I was thinking a client-side content recognition plugin, with a soft approach to data it is not sure about (think minimizing posts but leave them expandable, and boilerplate thumbnail hiding images or other media until you click on them). The user can choose to generate his own data for the plugin or he can subscribe to someone else's data. Websites can opt-in to provide relevant data (tags, user feedback, etc.) to aid it and users can opt-in to make use of it. And of course, users can also block other users on their end.

But the filtering is all client-side, in the browser.

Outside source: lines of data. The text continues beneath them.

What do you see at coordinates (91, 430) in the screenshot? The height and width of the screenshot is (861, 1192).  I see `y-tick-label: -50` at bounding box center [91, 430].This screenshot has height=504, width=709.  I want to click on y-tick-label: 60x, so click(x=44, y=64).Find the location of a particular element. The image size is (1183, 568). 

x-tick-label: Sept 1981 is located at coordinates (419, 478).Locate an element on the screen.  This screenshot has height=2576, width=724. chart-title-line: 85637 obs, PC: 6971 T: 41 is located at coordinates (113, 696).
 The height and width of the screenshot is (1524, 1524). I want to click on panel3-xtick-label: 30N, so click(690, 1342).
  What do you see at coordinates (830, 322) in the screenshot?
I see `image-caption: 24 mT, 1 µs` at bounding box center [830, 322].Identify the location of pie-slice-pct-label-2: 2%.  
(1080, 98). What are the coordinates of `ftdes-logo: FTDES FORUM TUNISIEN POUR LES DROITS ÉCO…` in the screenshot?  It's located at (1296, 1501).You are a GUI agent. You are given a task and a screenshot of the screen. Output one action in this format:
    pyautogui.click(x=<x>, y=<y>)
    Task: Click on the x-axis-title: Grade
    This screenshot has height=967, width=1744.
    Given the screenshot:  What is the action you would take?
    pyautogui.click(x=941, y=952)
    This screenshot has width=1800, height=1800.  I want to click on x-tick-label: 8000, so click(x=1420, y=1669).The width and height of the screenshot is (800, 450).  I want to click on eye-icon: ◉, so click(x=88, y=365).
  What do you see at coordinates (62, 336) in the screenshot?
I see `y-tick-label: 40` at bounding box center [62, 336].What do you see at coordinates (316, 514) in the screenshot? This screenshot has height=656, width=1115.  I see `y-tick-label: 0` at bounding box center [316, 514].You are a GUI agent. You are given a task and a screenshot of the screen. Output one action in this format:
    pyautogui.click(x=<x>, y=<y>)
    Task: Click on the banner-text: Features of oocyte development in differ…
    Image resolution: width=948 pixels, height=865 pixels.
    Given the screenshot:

... aren't you're talking something that would end up ubiquitously included in base browser configurations, if in some odd manner they ended up the only/primary means of content filtering. I.e. handing the keys to most people's filtering to Microsoft, Mozilla, etc. (If you shuddered a little on the inside at that though, I'm kinda' with you) Because they would unless, once more, you had someone suppressing the practice pretty hard. Most people ain't got the time, much less the interest, to fiddle with stuff like that to keep kiddie porn and goatse off their monitor, and the browser that fixed that problem would prooooobably come out ahead.

Like. Again, I'm not quite sure if I'd be comfortable guessing that would actually bring some kind of improvement on the subjects we're talking about, heh. It might, but your words make me pretty intensely skeptical it'd change much, especially in a way that could be called beneficial.